[WRITTEN INSTRUCTION] Put the lines running from the one containing "You are a GUI" through the last line into a numbered list, skipping any blank lines. Leave the pictures out.

[DATASET EXTRACT]
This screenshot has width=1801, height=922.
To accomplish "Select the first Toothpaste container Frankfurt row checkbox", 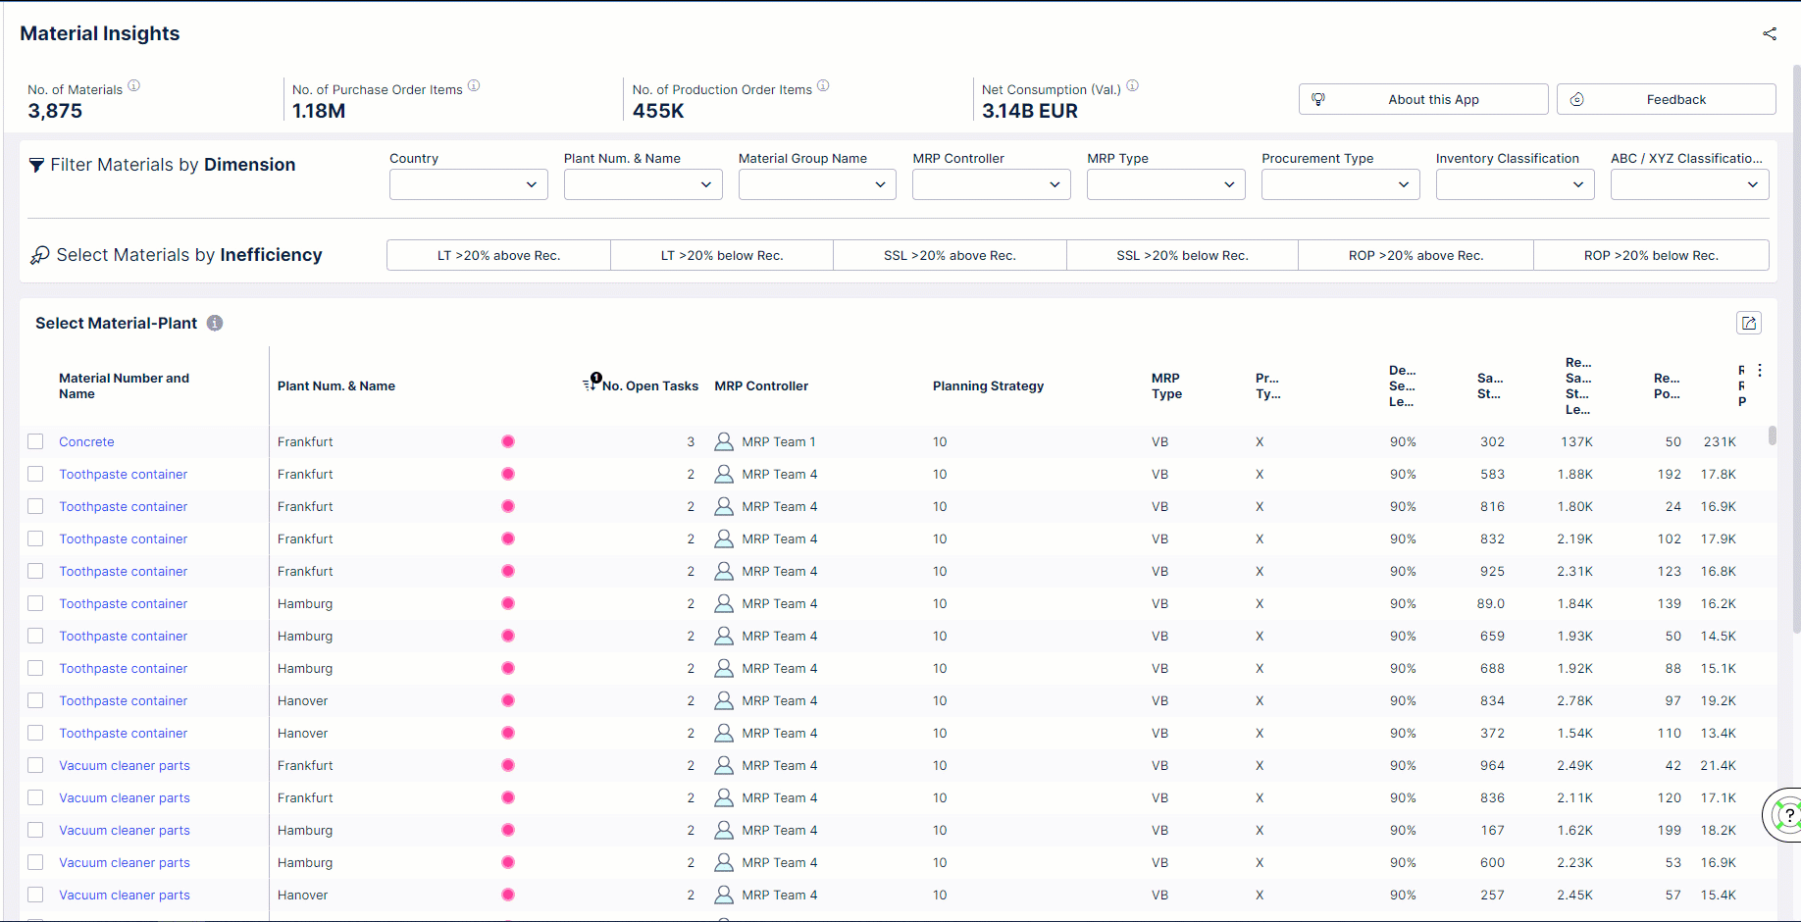I will pyautogui.click(x=35, y=474).
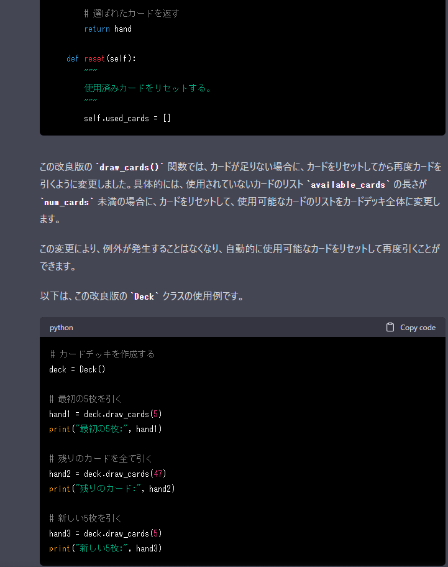Viewport: 448px width, 567px height.
Task: Click the inline code Deck in text
Action: pyautogui.click(x=144, y=297)
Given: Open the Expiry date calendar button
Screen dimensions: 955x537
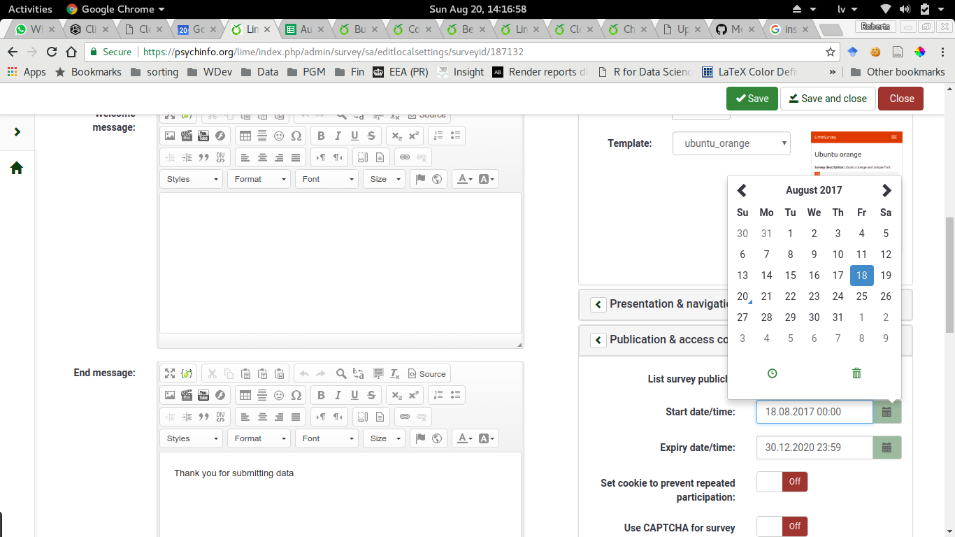Looking at the screenshot, I should click(x=886, y=448).
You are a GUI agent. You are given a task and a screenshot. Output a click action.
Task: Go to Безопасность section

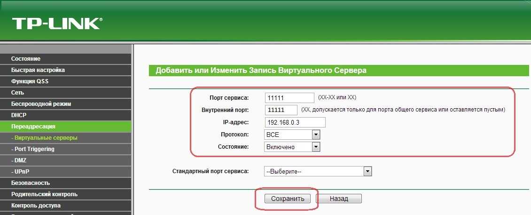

[RESPONSE TO THIS EXERCISE]
1. You are a GUI agent. You are given a task and a screenshot. Output a click action.
2. Task: Go to Безопасность section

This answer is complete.